The problem: Line by line, output the entries below exactly as they appear.

[Data records]
+-------+

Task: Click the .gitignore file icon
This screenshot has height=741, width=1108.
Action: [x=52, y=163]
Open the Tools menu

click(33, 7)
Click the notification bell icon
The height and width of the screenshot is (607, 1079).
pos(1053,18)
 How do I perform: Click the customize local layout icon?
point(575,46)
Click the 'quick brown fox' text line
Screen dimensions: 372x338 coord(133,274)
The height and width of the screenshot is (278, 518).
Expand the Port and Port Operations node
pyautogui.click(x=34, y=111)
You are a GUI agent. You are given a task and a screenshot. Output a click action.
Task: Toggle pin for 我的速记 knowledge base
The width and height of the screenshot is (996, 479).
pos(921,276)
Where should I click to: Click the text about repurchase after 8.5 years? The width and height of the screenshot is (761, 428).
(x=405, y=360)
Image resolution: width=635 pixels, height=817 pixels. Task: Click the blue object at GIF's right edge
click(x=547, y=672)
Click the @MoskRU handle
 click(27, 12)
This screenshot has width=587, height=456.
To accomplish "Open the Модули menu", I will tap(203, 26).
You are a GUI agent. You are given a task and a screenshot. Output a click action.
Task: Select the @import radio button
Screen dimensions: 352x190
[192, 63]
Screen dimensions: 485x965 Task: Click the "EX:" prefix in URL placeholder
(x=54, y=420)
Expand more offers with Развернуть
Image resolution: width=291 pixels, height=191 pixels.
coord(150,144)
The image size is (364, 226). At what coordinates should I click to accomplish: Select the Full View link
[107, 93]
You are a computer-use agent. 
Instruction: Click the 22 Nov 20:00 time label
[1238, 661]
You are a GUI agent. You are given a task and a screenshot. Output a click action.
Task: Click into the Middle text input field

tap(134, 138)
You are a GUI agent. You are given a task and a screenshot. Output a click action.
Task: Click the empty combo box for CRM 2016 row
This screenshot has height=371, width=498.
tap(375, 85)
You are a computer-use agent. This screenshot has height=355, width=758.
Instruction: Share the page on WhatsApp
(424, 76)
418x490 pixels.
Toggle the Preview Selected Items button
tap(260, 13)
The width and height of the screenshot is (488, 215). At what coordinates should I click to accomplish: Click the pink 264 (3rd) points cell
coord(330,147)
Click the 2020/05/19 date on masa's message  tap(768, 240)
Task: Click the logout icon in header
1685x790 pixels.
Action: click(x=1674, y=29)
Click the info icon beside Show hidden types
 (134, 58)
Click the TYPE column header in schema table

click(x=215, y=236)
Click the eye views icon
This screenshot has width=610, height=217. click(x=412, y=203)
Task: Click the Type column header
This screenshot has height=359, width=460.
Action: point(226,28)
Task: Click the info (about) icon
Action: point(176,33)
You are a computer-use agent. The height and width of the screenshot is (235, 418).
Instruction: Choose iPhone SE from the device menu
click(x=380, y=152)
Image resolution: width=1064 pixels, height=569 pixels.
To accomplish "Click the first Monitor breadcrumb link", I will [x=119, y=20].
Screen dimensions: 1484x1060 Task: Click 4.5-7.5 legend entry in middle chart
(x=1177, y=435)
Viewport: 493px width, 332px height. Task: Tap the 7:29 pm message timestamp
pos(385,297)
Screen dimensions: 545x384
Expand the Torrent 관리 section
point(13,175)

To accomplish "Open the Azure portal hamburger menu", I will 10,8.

+-------+

Response to this task:
Task: Click the .gitignore file icon
This screenshot has height=741, width=1108.
Action: [x=52, y=163]
Open the Tools menu

click(33, 7)
Click the notification bell icon
The height and width of the screenshot is (607, 1079).
pos(1053,18)
 How do I perform: Click the customize local layout icon?
point(575,46)
Click the 'quick brown fox' text line
Screen dimensions: 372x338 coord(133,274)
The height and width of the screenshot is (278, 518).
Expand the Port and Port Operations node
pyautogui.click(x=34, y=111)
You are a GUI agent. You are given a task and a screenshot. Output a click action.
Task: Toggle pin for 我的速记 knowledge base
The width and height of the screenshot is (996, 479).
pos(921,276)
Where should I click to: Click the text about repurchase after 8.5 years? The width and height of the screenshot is (761, 428).
(x=405, y=360)
Image resolution: width=635 pixels, height=817 pixels. Task: Click the blue object at GIF's right edge
click(x=547, y=672)
Click the @MoskRU handle
 click(27, 12)
This screenshot has width=587, height=456.
To accomplish "Open the Модули menu", I will tap(203, 26).
You are a GUI agent. You are given a task and a screenshot. Output a click action.
Task: Select the @import radio button
Screen dimensions: 352x190
[192, 63]
Screen dimensions: 485x965 Task: Click the "EX:" prefix in URL placeholder
(x=54, y=420)
Expand more offers with Развернуть
Image resolution: width=291 pixels, height=191 pixels.
coord(150,144)
The image size is (364, 226). At what coordinates should I click to accomplish: Select the Full View link
[107, 93]
You are a computer-use agent. 
Instruction: Click the 22 Nov 20:00 time label
[1238, 661]
You are a GUI agent. You are given a task and a screenshot. Output a click action.
Task: Click into the Middle text input field

tap(134, 138)
You are a GUI agent. You are given a task and a screenshot. Output a click action.
Task: Click the empty combo box for CRM 2016 row
This screenshot has height=371, width=498.
tap(375, 85)
You are a computer-use agent. This screenshot has height=355, width=758.
Instruction: Share the page on WhatsApp
(424, 76)
418x490 pixels.
Toggle the Preview Selected Items button
tap(260, 13)
The width and height of the screenshot is (488, 215). At what coordinates should I click to accomplish: Click the pink 264 (3rd) points cell
coord(330,147)
Click the 2020/05/19 date on masa's message  tap(768, 240)
Task: Click the logout icon in header
1685x790 pixels.
Action: click(x=1674, y=29)
Click the info icon beside Show hidden types
 (134, 58)
Click the TYPE column header in schema table

click(x=215, y=236)
Click the eye views icon
This screenshot has width=610, height=217. click(x=412, y=203)
Task: Click the Type column header
This screenshot has height=359, width=460.
Action: point(226,28)
Task: Click the info (about) icon
Action: point(176,33)
You are a computer-use agent. The height and width of the screenshot is (235, 418).
Instruction: Choose iPhone SE from the device menu
click(x=380, y=152)
Image resolution: width=1064 pixels, height=569 pixels.
To accomplish "Click the first Monitor breadcrumb link", I will [x=119, y=20].
Screen dimensions: 1484x1060 Task: Click 4.5-7.5 legend entry in middle chart
(x=1177, y=435)
Viewport: 493px width, 332px height. Task: Tap the 7:29 pm message timestamp
pos(385,297)
Screen dimensions: 545x384
Expand the Torrent 관리 section
point(13,175)

To accomplish "Open the Azure portal hamburger menu", I will 10,8.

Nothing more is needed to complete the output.